On 09/04/2017 12:12 AM, Xinliang David Li wrote:
On Sun, Sep 3, 2017 at 9:23 PM, Hal Finkel <hfin...@anl.gov
<mailto:hfin...@anl.gov>> wrote:
On 09/03/2017 11:06 PM, Xinliang David Li wrote:
I think we can think this in another way.
For modern CPU architectures which supports store forwarding with
store queues, it is generally not "safe" to blindly do local
optimizations to widen the load/stores
Why not widen stores? Generally the problem with store forwarding
is where the load is wider than the store (plus alignment issues).
True, but probably with some caveats which are target dependent.
Store widening also requires additional bit operations (and possibly
addition load), so the it is tricky to model the the overall benefit.
without sophisticated inter-procedural analysis. Doing so will
run the risk of greatly reduce performance of some programs. Keep
the naturally aligned load/store using its natural type is safer.
Does it make sense?
It makes sense. I could, however, say the same thing about
inlining. We need to make inlining decisions locally, but they
have global impact. Nevertheless, we need to make inlining
decisions, and there's no practical way to make them in a truly
non-local way.
Speaking of inlining, we are actually thinking of ways to make the
decisions more globally optimal, but that is off topic.
Neat.
We also don't pessimize common cases to improve performance in
rare cases. In the common case, reducing pressure on the memory
units, and reducing the critical path, seem likely to me to be
optimal.

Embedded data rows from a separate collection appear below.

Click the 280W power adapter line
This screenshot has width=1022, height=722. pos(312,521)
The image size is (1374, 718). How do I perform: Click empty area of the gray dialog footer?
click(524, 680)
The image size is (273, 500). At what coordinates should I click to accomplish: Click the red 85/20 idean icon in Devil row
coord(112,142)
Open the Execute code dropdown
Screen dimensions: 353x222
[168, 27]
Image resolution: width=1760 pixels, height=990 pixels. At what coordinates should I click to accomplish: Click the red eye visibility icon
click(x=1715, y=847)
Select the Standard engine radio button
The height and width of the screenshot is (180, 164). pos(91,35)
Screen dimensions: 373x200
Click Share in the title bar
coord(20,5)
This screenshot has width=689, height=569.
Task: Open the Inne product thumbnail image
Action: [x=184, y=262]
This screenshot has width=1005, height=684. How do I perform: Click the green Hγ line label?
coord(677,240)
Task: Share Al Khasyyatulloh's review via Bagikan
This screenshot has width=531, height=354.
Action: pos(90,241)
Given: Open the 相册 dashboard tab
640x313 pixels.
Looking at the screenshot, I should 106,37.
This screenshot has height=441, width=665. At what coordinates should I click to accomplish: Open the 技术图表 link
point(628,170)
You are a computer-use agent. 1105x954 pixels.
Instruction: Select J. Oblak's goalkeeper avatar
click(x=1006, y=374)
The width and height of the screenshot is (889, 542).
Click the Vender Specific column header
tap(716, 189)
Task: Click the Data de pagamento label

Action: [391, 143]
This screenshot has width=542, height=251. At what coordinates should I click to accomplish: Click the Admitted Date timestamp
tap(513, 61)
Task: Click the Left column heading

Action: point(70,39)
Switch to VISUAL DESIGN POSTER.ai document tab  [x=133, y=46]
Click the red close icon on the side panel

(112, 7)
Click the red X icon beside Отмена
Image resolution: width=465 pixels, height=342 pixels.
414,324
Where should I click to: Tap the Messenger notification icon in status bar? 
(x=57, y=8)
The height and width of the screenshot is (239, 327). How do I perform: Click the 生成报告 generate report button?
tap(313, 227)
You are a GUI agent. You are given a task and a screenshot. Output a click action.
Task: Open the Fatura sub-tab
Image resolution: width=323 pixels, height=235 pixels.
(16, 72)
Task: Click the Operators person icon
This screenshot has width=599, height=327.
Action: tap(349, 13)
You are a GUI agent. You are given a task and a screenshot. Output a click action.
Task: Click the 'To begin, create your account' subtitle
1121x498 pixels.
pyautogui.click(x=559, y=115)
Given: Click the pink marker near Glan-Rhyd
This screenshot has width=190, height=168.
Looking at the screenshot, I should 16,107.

If that's not true, or doing otherwise has negligible
cost (but can prevent rare downsides), we should certainly
consider those options.
Since we don't do load widening for non-bitfield cases (but the only
the very limited case of naturally aligned bitfields) so it is hard to
say we pessimize common cases for rare cases:
1) the upside doing widening such access is not high from experience
with other compiler (which does not do so)
2) there is obvious downside of introducing additional extract
instructions which degrades performance
3) there is obvious downside of severely degrading performance when
store forwarding is blocked.
I suspect that it's relatively rare to hit these store-to-load
forwarding issues compared to the number of times the systems stores or
loads to bitfields. In any case, I did some experiments on my Haswell
system and found that the load from Wei's benchmark which is split into
two loads, compared to the single load version, is 0.012% slower. I,
indeed, won't worry about that too much. On my P8, I couldn't measure a
difference. Obviously, this does somewhat miss the point, as the real
cost in this kind of thing comes in stressing the memory units in code
with a lot going on, not in isolated cases.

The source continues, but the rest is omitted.